** START OF SUPPLIED TEXT **

Hezbollah spent the last six years dispersing about 12,000 rockets across
southern Lebanon in a vast web of hidden caches, all divided into local
zones with independent command.
“They dug tunnels. They dug bunkers, they established communications
systems — cellphones, radios, even runners to carry messages that aren’t
susceptible to eavesdropping,” said one military officer with experience in
the Middle East. “They divided southern Lebanon into military zones with
many small units that operate independently, without the need for central
control.”
To attack Israel, Hezbollah dispersed its fighters with no distinguishing
markings or uniforms or vehicles. Fighters access the weapons only at the
moment of attack, and then disappear. This makes preventing the attack all
but impossible. It is a significant modernization of classic guerrilla
hit-and-run tactics. Israel has been unable to significantly degrade the
numbers of rockets because of this approach. Hezbollah fired more than 100 a
day at the start of this conflict; they are still firing more than 100 a
day, despite Israeli bombardment.
Hezbollah still possesses the most dangerous aspects of a shadowy terror
network. It abides by no laws of war as it attacks civilians
indiscriminately. Attacks on its positions carry a high risk of killing
innocents. At the same time, it has attained military capabilities and other
significant attributes of a nation-state. It holds territory and seats in
the Lebanese government. It fields high-tech weapons and possesses the
firepower to threaten the entire population of a regional superpower, or at
least those in the northern half of Israel.

** END OF SUPPLIED TEXT **

WHAT YOU HAVE TO DO
Can you give the passage on Hezbollah again, starting with "To attack Israel, Hezbollah" and going on through "despite Israeli bombardment.", but replacing "rockets" with "missiles"? None of the items after this point are needed.

** START OF DATA **

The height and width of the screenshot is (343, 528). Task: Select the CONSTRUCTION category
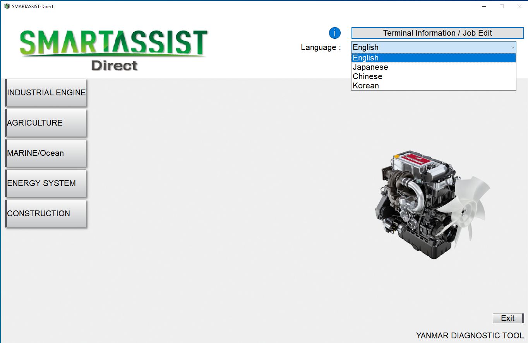point(46,213)
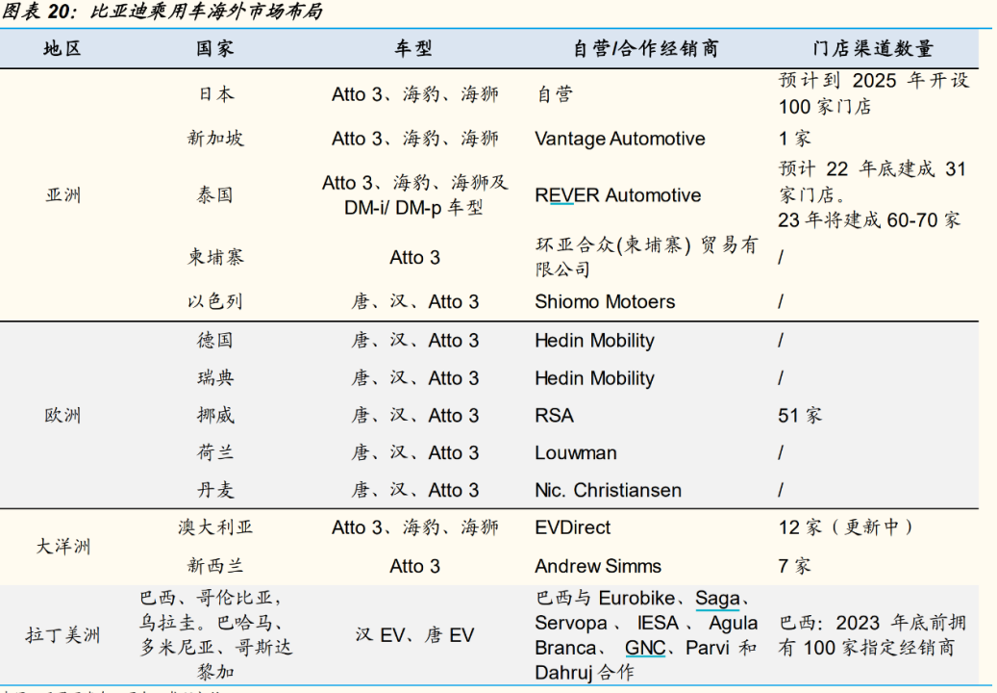
Task: Select the 亚洲 region cell
Action: point(62,195)
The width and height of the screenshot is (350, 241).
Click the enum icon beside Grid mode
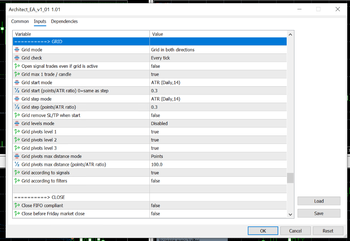coord(17,50)
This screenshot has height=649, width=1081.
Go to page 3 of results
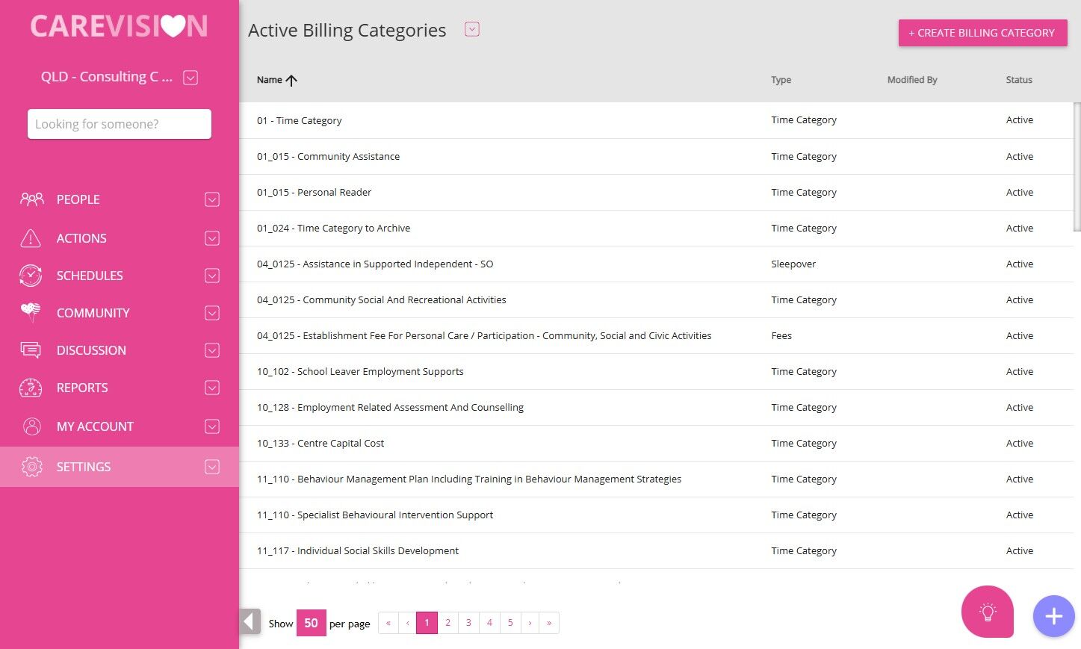[468, 623]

** END OF DATA **

SOLUTION FOR THIS EXERCISE
To attack Israel, Hezbollah dispersed its fighters with no distinguishing
markings or uniforms or vehicles. Fighters access the weapons only at the
moment of attack, and then disappear. This makes preventing the attack all
but impossible. It is a significant modernization of classic guerrilla
hit-and-run tactics. Israel has been unable to significantly degrade the
numbers of missiles because of this approach. Hezbollah fired more than 100 a
day at the start of this conflict; they are still firing more than 100 a
day, despite Israeli bombardment.